Document extract
Frequent 'inner _print_tree' error

Bug #567505 reported by Steven Chan
18
This bug affects 3 people
Affects Status Importance Assigned to Milestone
Evergreen
Fix Released
Medium
Jason Etheridge

Bug Description

On staff clients version 1.6.0.x and Evergreen version 1.6, we have been getting reports of the error whenever checkout stations need to print checkout receipts. The error is also reported on the Item Status and Check In screens. The commonality is the action to print a list of items. The errors occur frequently; at our largest site, they were experiencing the error on about 10% of checkouts. The error seems to persist across retries. When it occurs during checkout, the librarian has to ask the patron to go without a receipt or copy and paste it in another tool for printing. Some have reported that switching to the Items Out screen and printing the list there can work.

Available data

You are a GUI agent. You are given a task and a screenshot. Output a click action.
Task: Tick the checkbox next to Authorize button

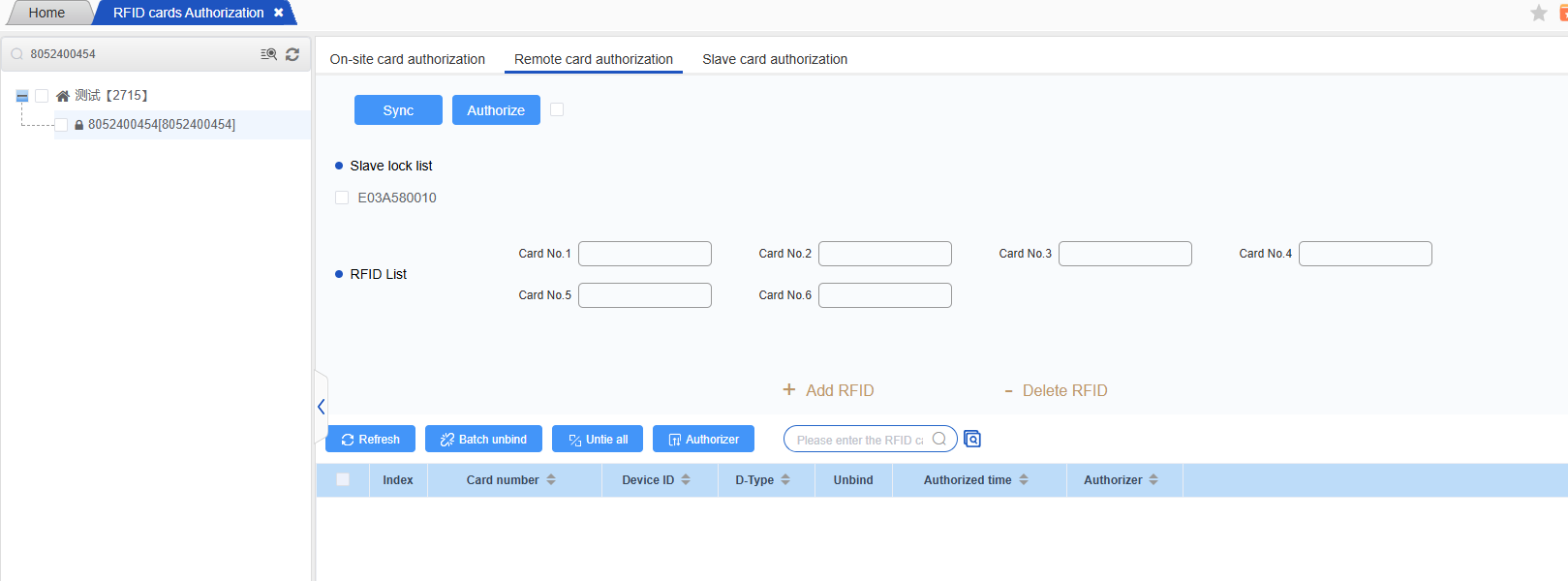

Complete the following
(a) Using only the bug report, state whether each of the following agrees with it, answering yes or no and quoting the words of the bug report that decide it: (i) The error occurs on about 10% of checkouts at every site. (ii) The error has also been reported on the Item Status and Check In screens. (iii) Retrying the print usually clears the error.
(b) Please reproduce, word for word, the stretch of the bug report from "Frequent 'inner _print_tree'" through "there can work.".

Task solutions
(a)
(i) No: "at our largest site, they were experiencing the error on about 10% of checkouts."
(ii) Yes: "The error is also reported on the Item Status and Check In screens."
(iii) No: "The error seems to persist across retries."

(b)
Frequent 'inner _print_tree' error

Bug #567505 reported by Steven Chan
18
This bug affects 3 people
Affects Status Importance Assigned to Milestone
Evergreen
Fix Released
Medium
Jason Etheridge

Bug Description

On staff clients version 1.6.0.x and Evergreen version 1.6, we have been getting reports of the error whenever checkout stations need to print checkout receipts. The error is also reported on the Item Status and Check In screens. The commonality is the action to print a list of items. The errors occur frequently; at our largest site, they were experiencing the error on about 10% of checkouts. The error seems to persist across retries. When it occurs during checkout, the librarian has to ask the patron to go without a receipt or copy and paste it in another tool for printing. Some have reported that switching to the Items Out screen and printing the list there can work.